All of the records below are to be output exactly; no image belongs in the result.
*** Opening Dataset entries ***
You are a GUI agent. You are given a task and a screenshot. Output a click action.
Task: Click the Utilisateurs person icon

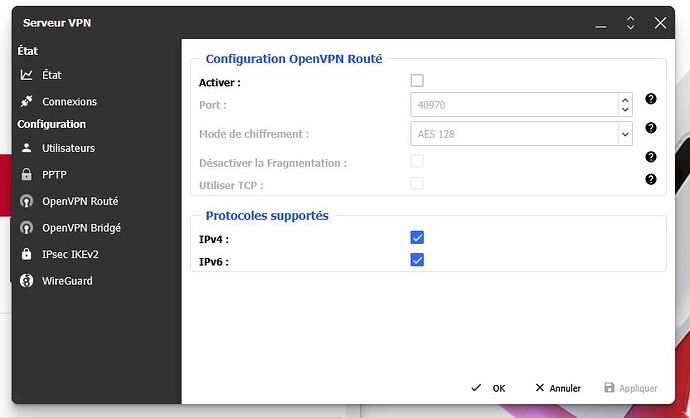tap(26, 148)
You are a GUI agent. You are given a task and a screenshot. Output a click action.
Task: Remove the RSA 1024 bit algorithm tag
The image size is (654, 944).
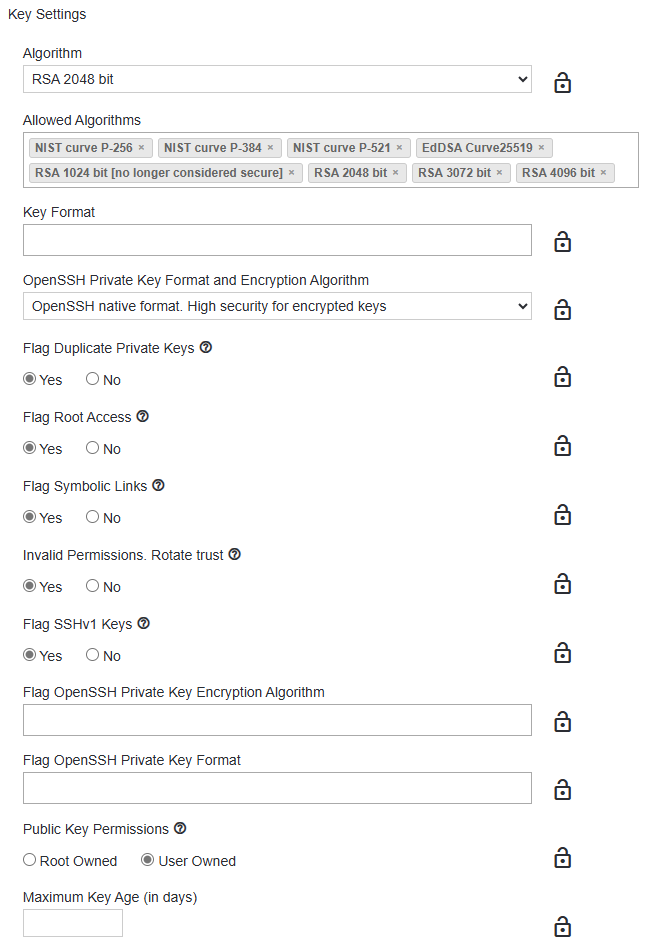[289, 172]
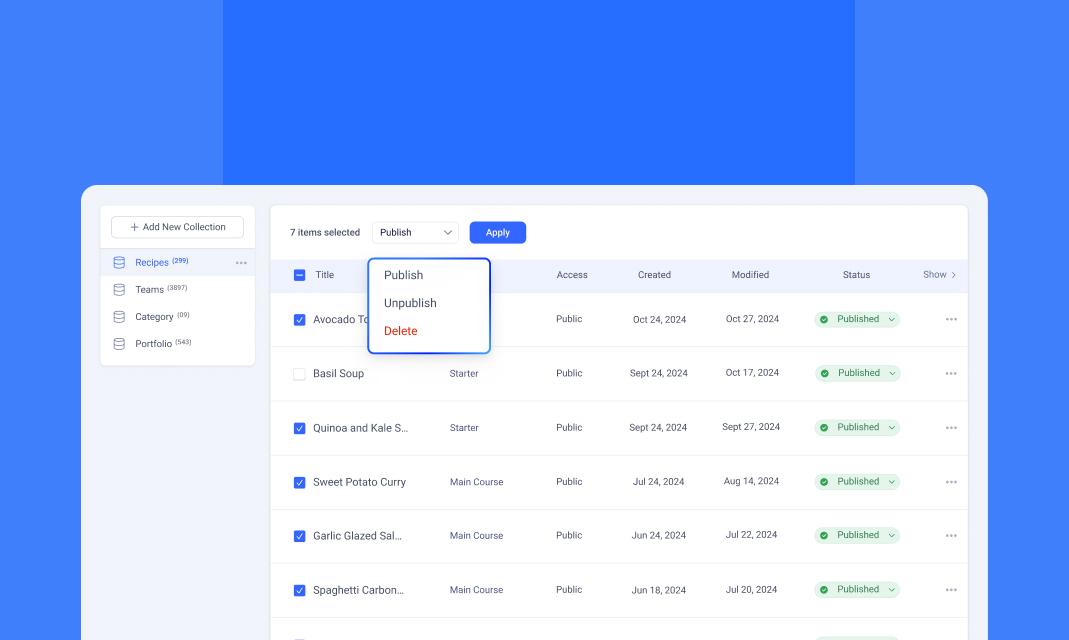The width and height of the screenshot is (1069, 640).
Task: Check the Basil Soup checkbox
Action: click(x=299, y=374)

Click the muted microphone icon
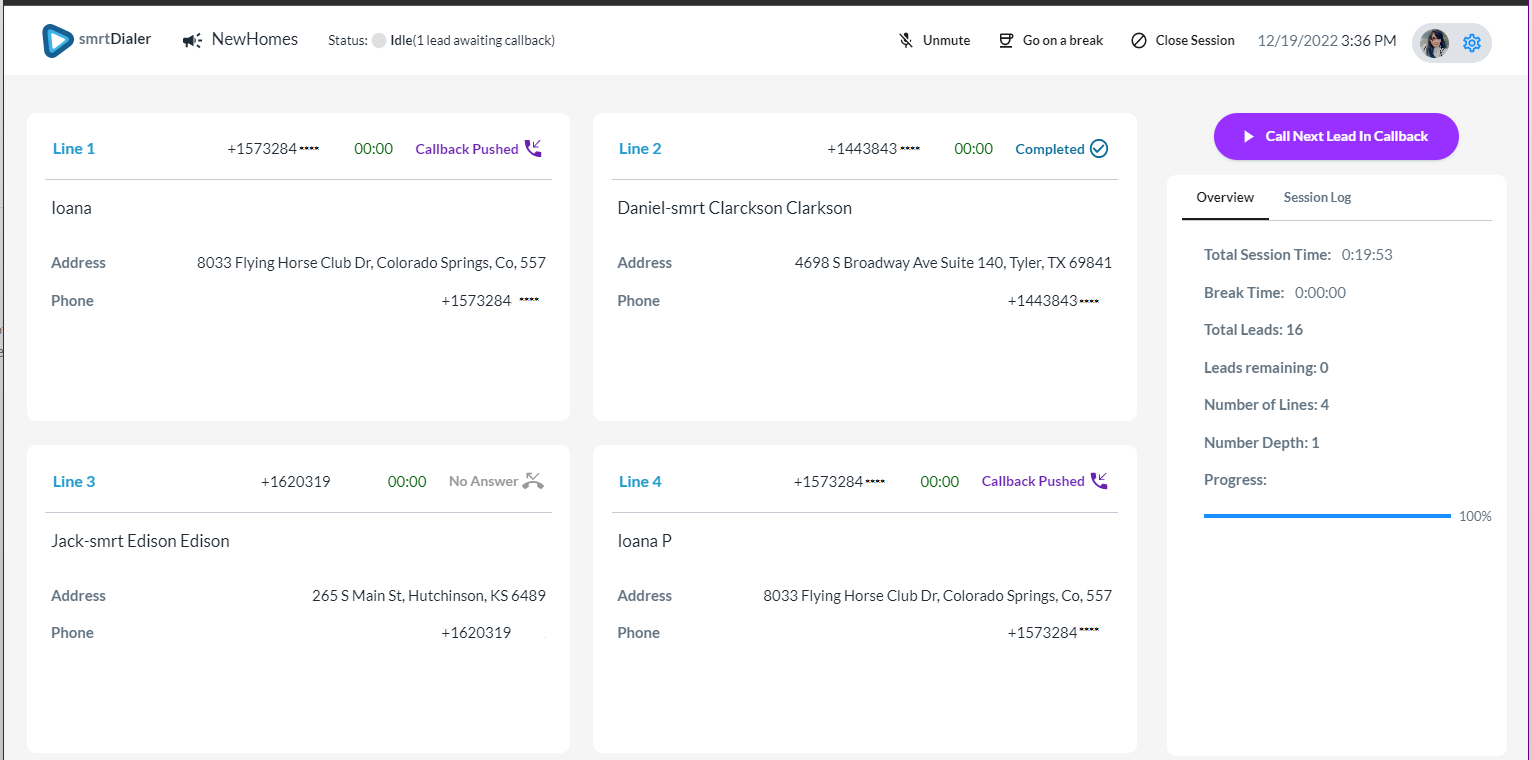[906, 41]
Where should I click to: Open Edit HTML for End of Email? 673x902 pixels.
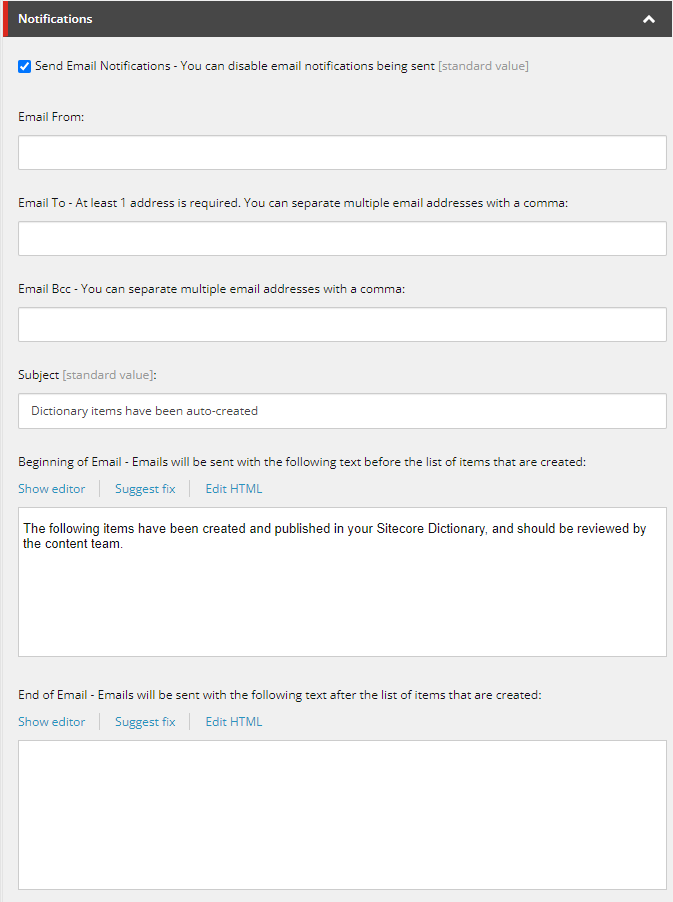pos(233,721)
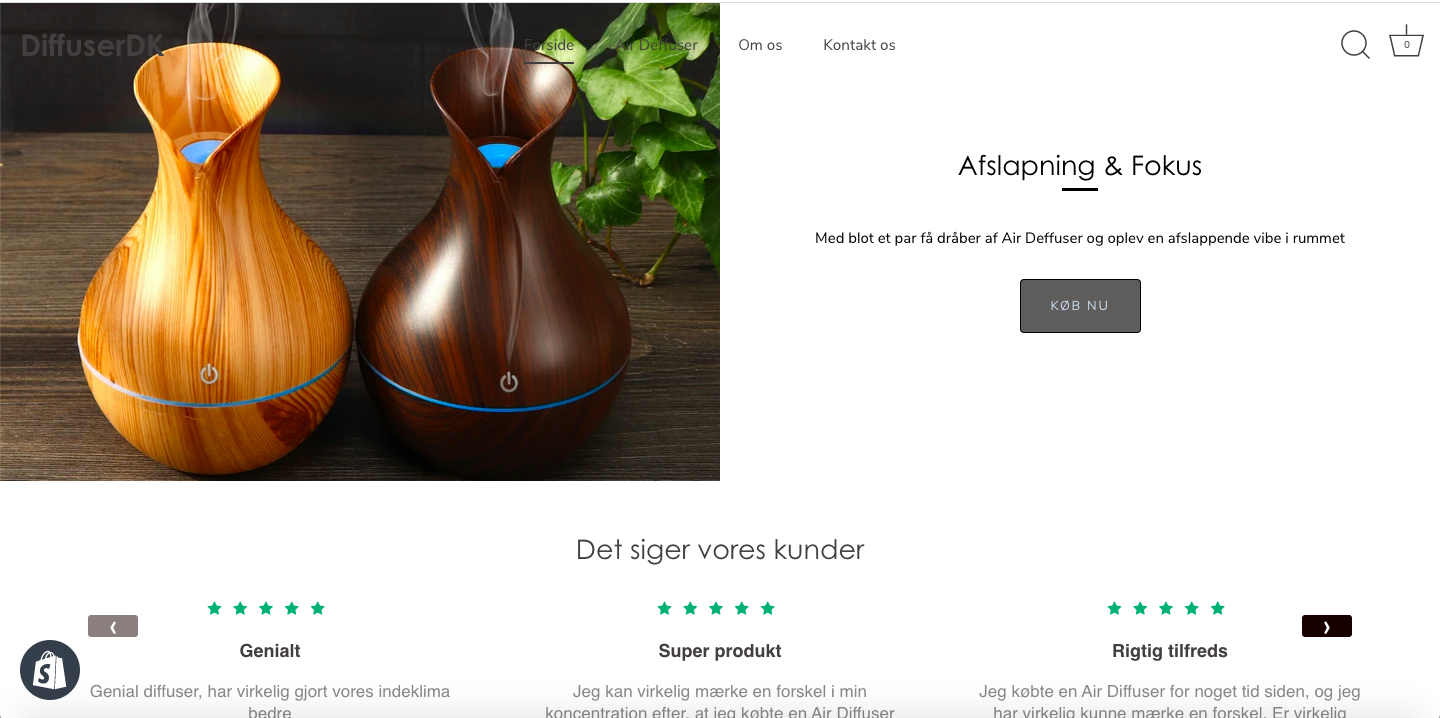
Task: Show the next customer review arrow
Action: coord(1327,626)
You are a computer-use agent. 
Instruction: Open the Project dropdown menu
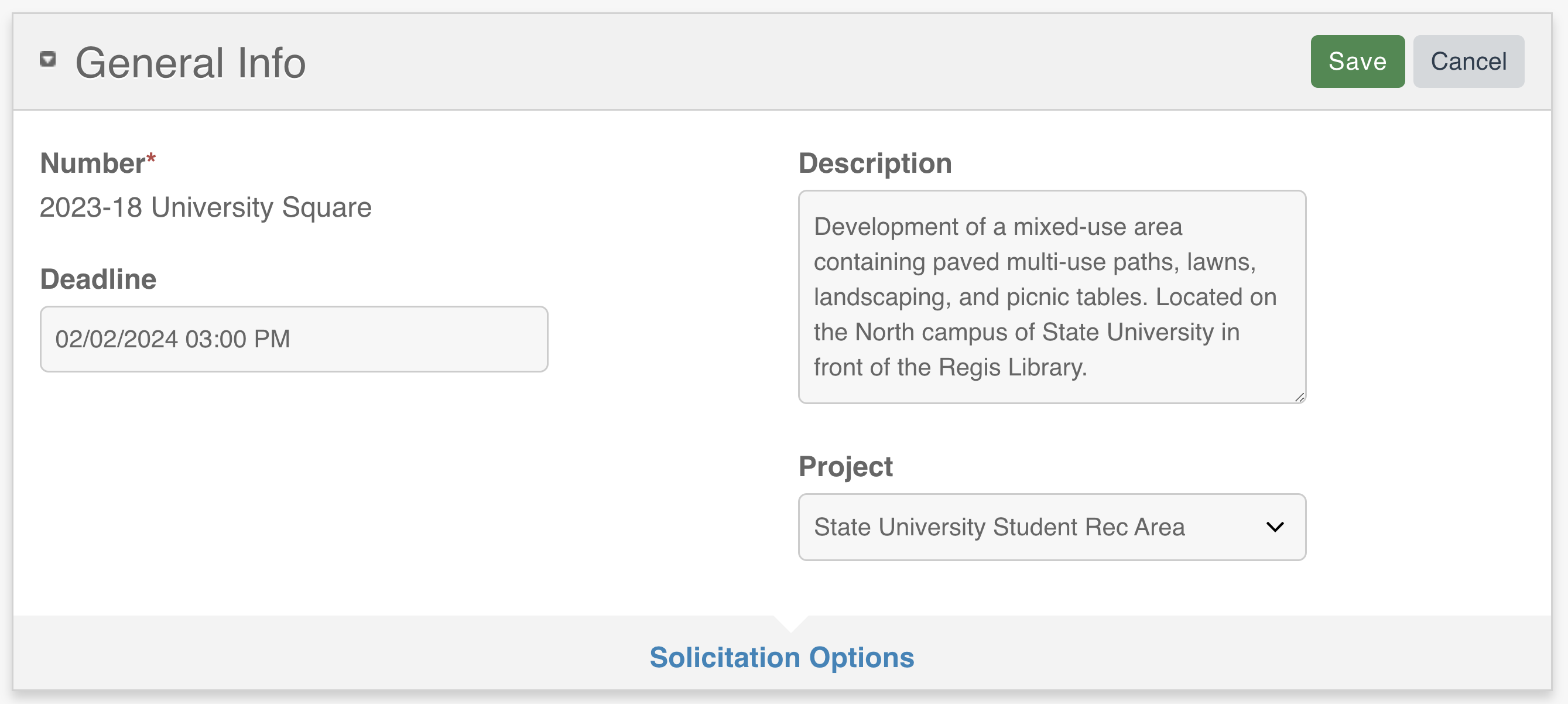[1051, 527]
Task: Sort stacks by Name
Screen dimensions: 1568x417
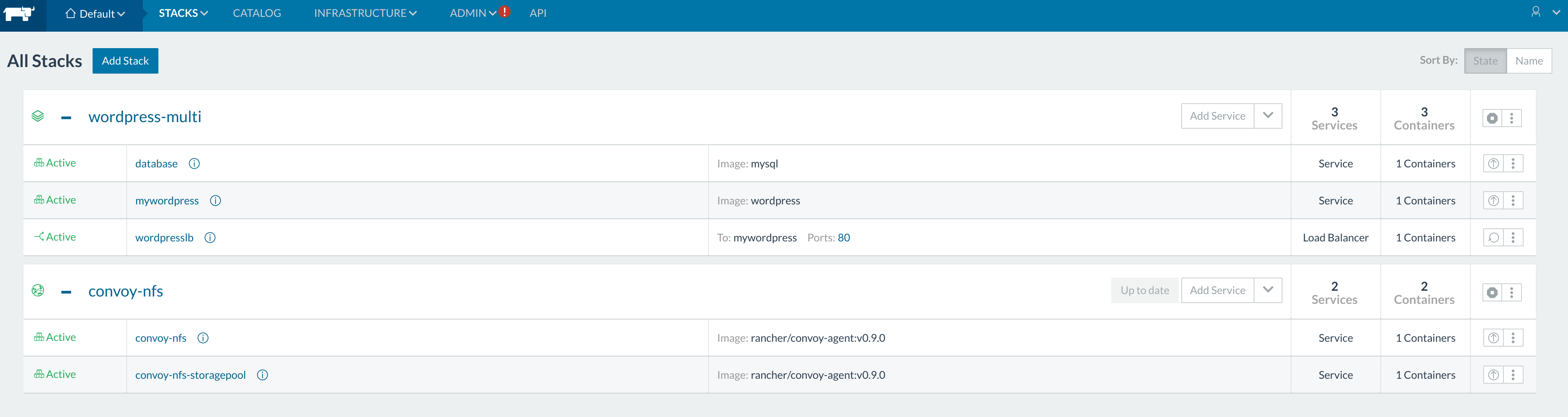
*** Closing Dataset entries ***
▸ **Task answer**:
You are a GUI agent. You are given a task and a screenshot. Output a click action.
Task: Click the Utilisateurs person icon

tap(26, 148)
You are a GUI agent. You are given a task and a screenshot. Output a click action.
Task: Remove the RSA 1024 bit algorithm tag
The image size is (654, 944).
[289, 172]
The width and height of the screenshot is (1069, 640).
Task: Check the Basil Soup checkbox
Action: click(x=299, y=374)

Click the muted microphone icon
[906, 41]
Where should I click to: Open Edit HTML for End of Email? 673x902 pixels.
pos(233,721)
Task: Show the next customer review arrow
Action: coord(1327,626)
You are a computer-use agent. 
Instruction: Open the Project dropdown menu
[1051, 527]
Task: Sort stacks by Name
Screen dimensions: 1568x417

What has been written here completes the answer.